(AVAILABLE DATA Opens)

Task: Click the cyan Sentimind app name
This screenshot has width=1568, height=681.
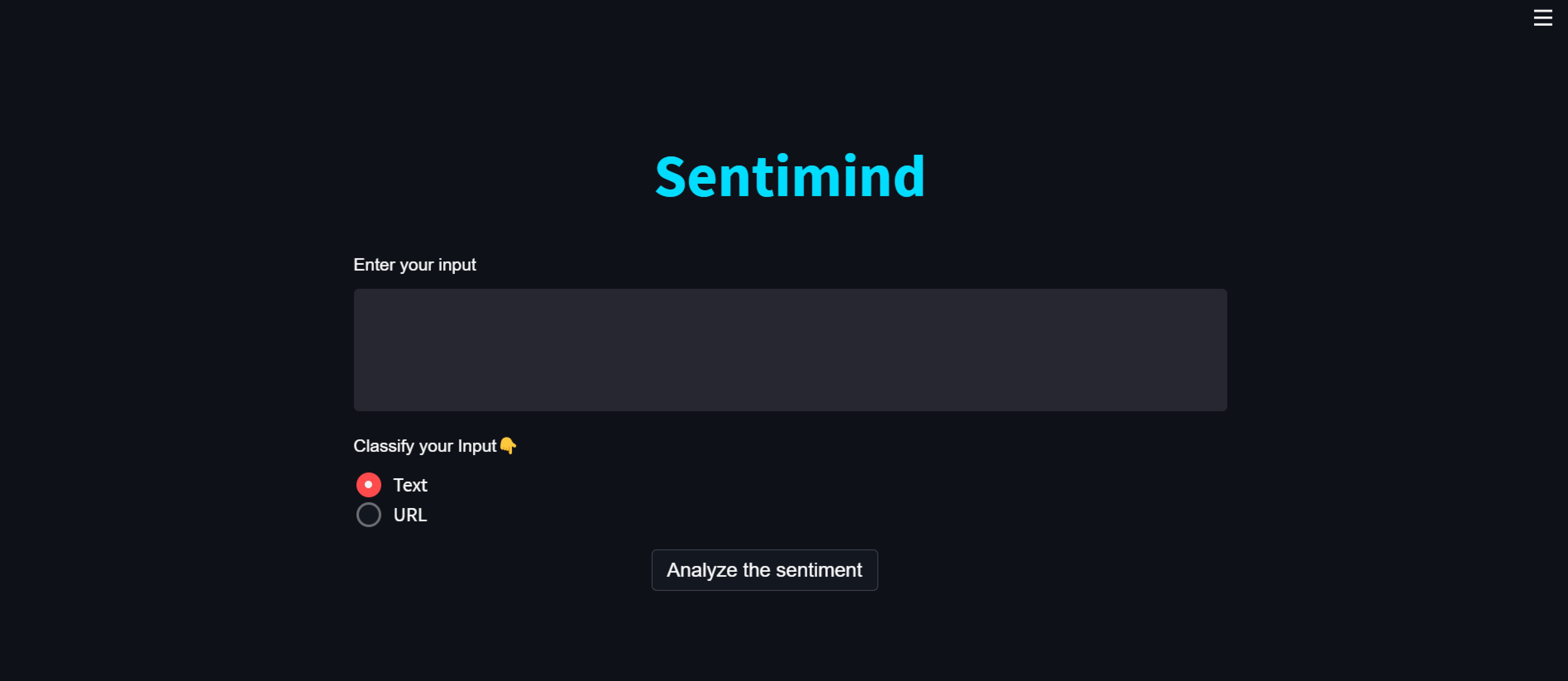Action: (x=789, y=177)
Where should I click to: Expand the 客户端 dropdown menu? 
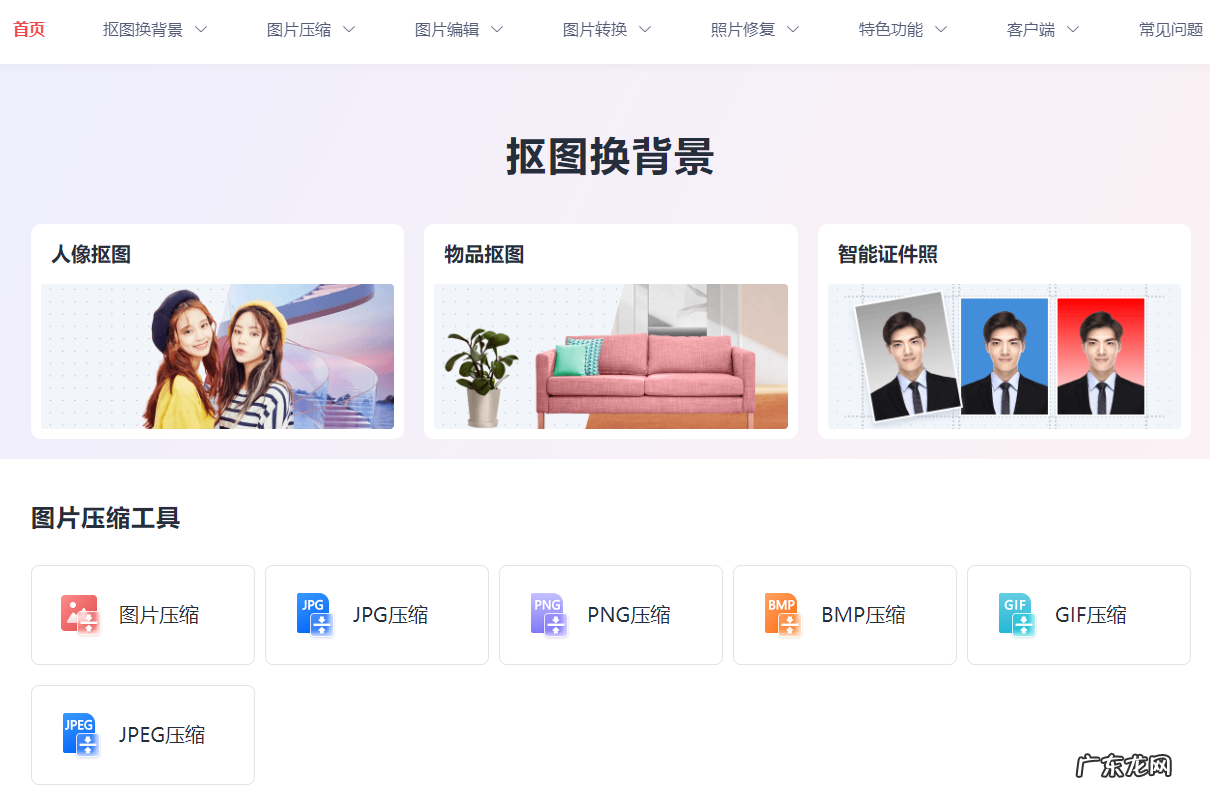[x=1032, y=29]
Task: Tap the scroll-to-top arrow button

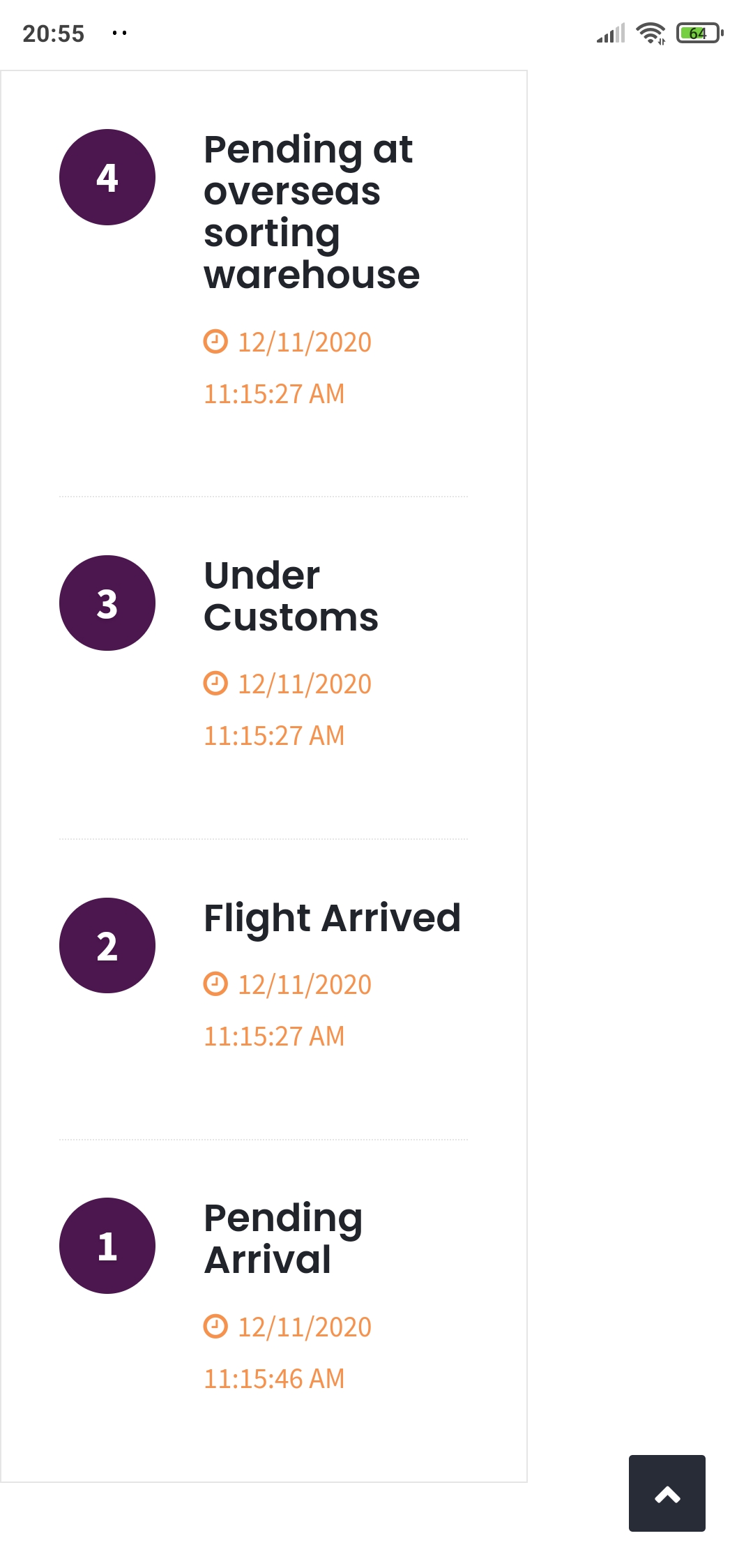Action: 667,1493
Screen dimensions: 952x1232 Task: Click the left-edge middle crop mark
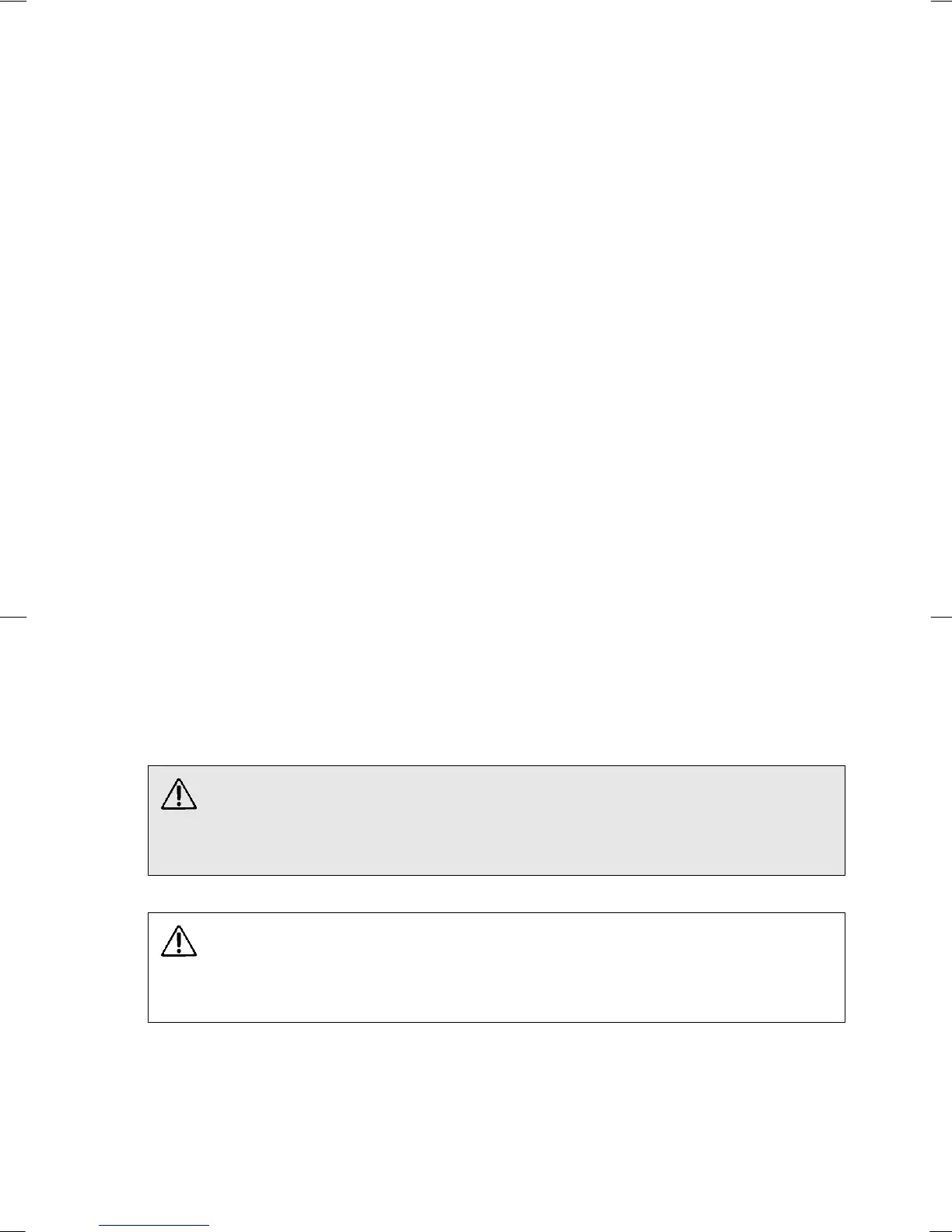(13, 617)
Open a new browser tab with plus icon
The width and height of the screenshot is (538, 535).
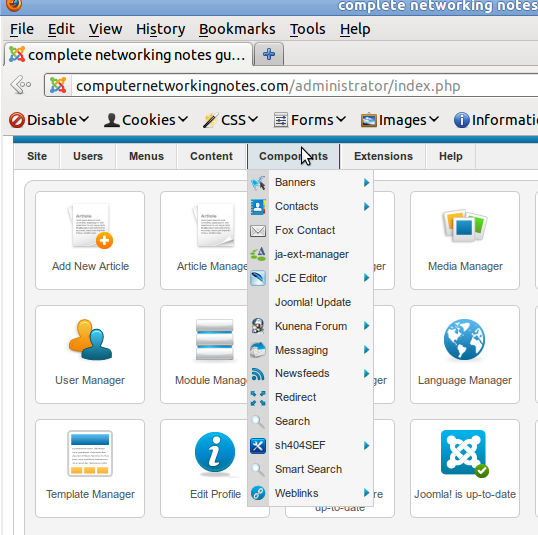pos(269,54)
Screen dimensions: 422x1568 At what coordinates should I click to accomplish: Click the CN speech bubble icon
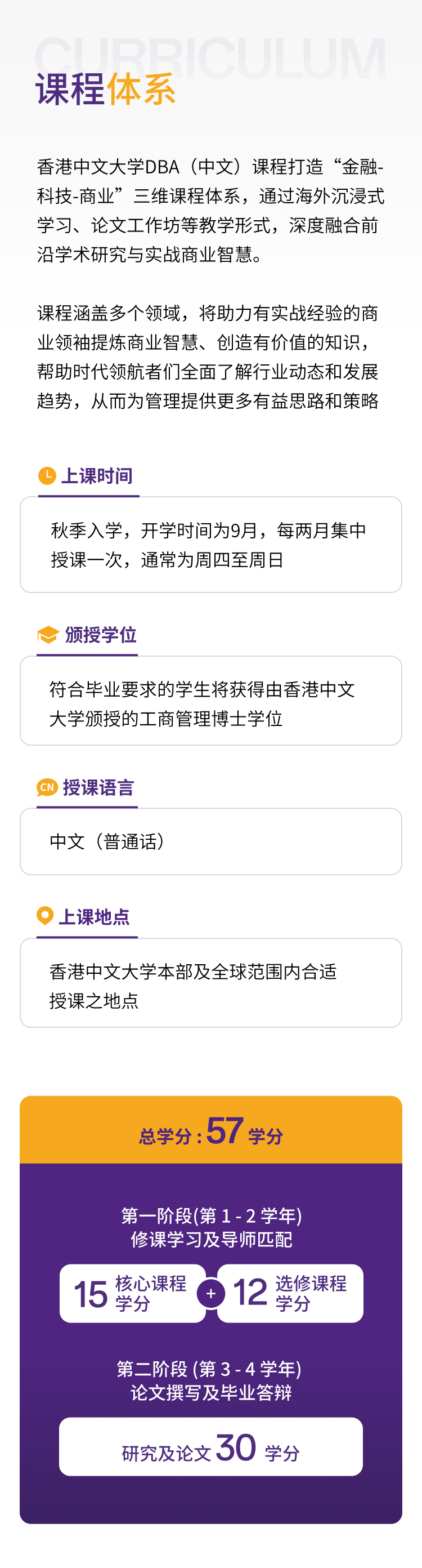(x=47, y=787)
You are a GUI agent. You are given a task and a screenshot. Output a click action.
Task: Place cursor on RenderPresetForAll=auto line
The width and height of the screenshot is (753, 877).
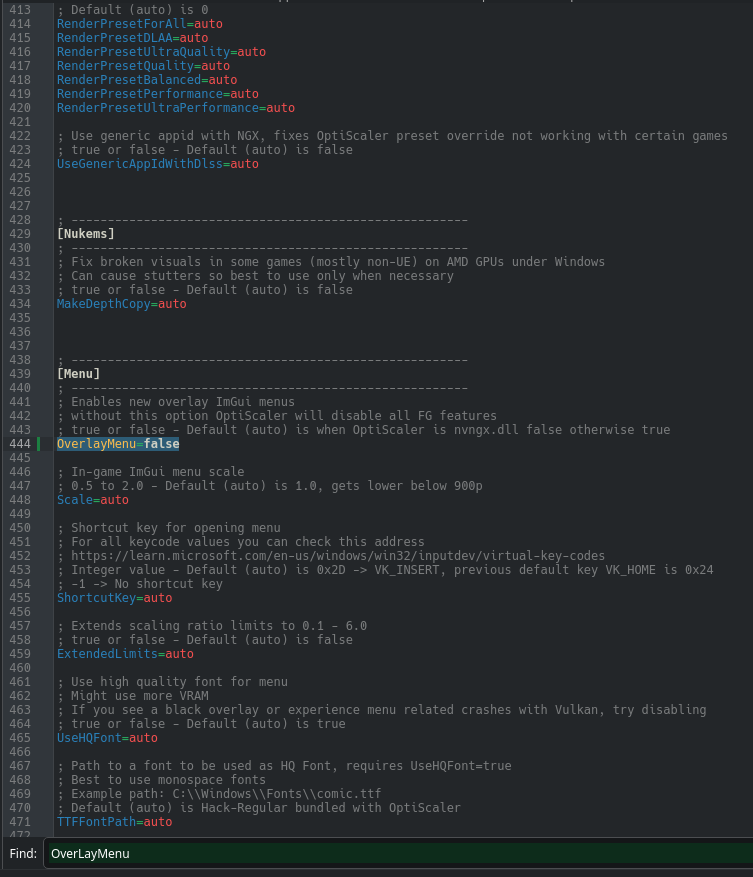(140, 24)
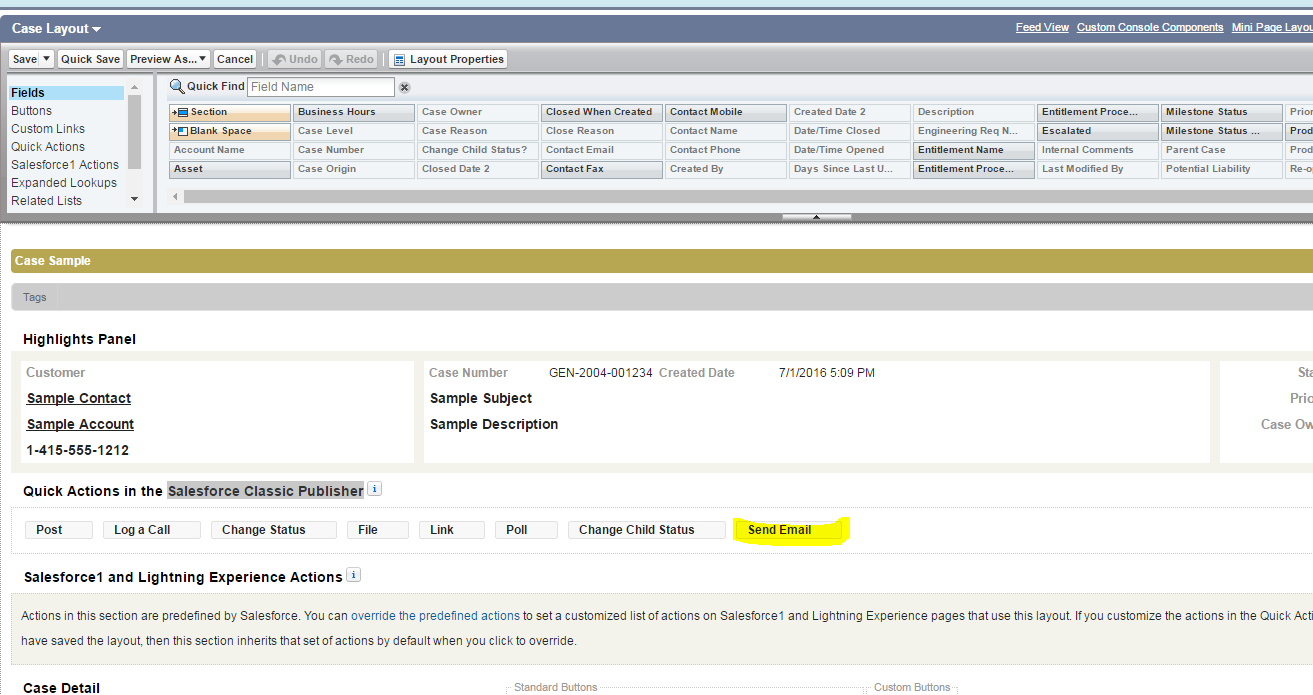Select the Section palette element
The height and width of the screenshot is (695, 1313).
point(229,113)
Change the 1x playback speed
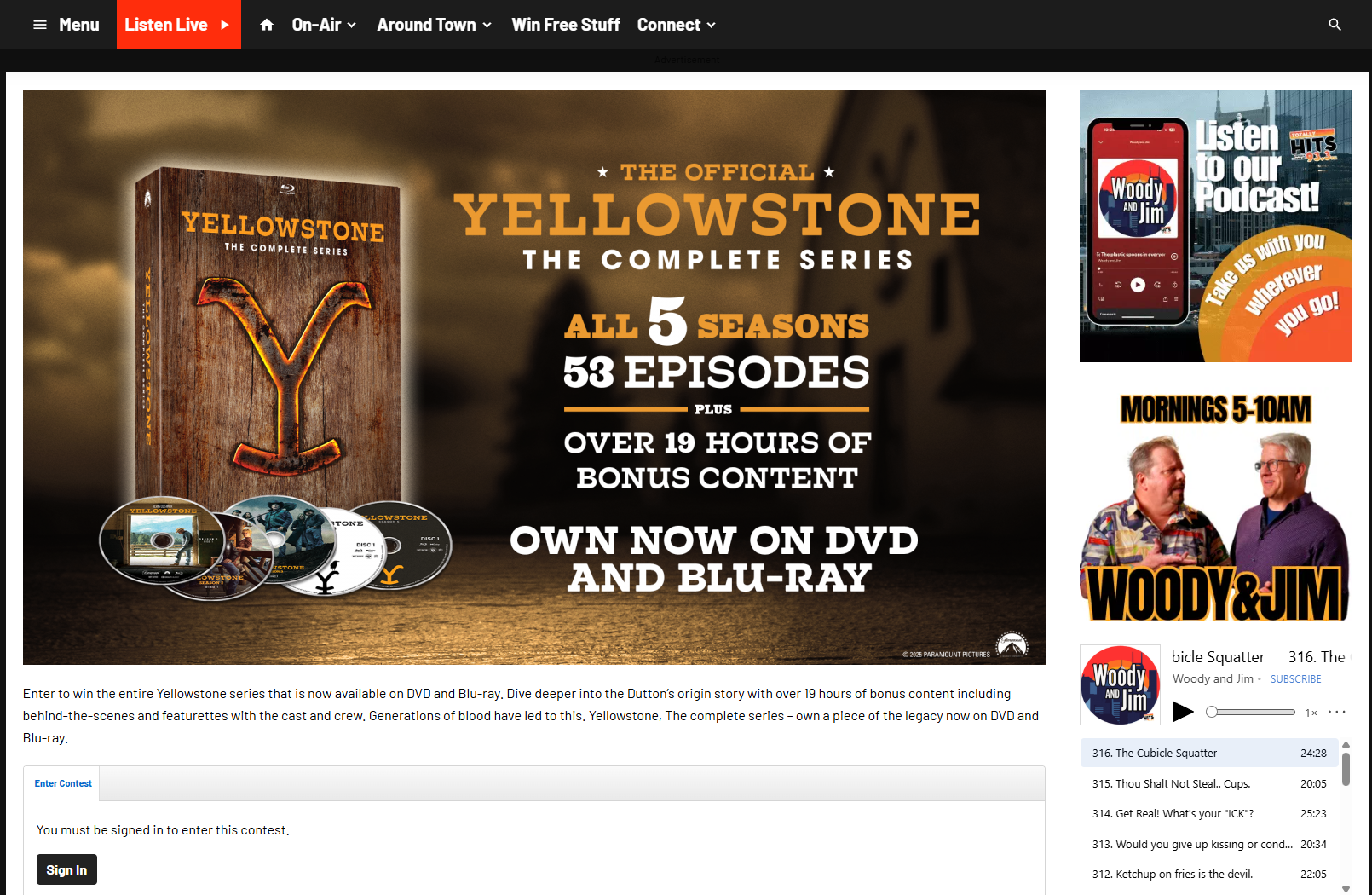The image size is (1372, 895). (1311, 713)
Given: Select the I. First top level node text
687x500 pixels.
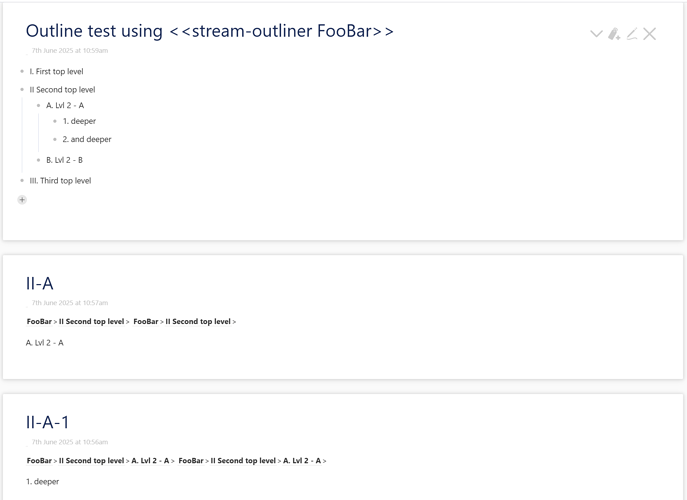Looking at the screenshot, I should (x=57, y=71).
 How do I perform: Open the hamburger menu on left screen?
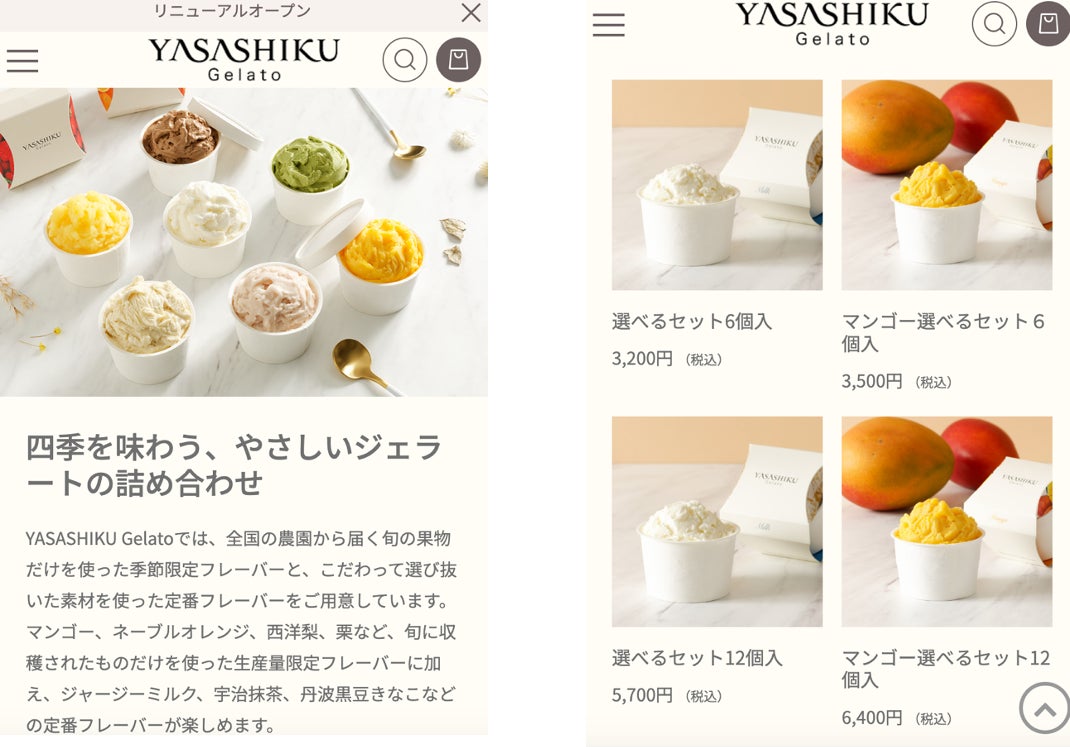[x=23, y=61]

(AVAILABLE DATA Closes)

§ PROBLEM STATEMENT
Please output the lines from the line that holds "Task: Place cursor" through the final line of the material above, both included. Each line must match exactly, and pictures must be excluded.

§ EXPECTED ANSWER
Task: Place cursor on RenderPresetForAll=auto line
The width and height of the screenshot is (753, 877).
(140, 24)
Select the Section palette element
The height and width of the screenshot is (695, 1313).
point(229,113)
Change the 1x playback speed
The image size is (1372, 895). (1311, 713)
Given: Select the I. First top level node text
687x500 pixels.
Looking at the screenshot, I should (x=57, y=71).
 How do I perform: Open the hamburger menu on left screen?
[x=23, y=61]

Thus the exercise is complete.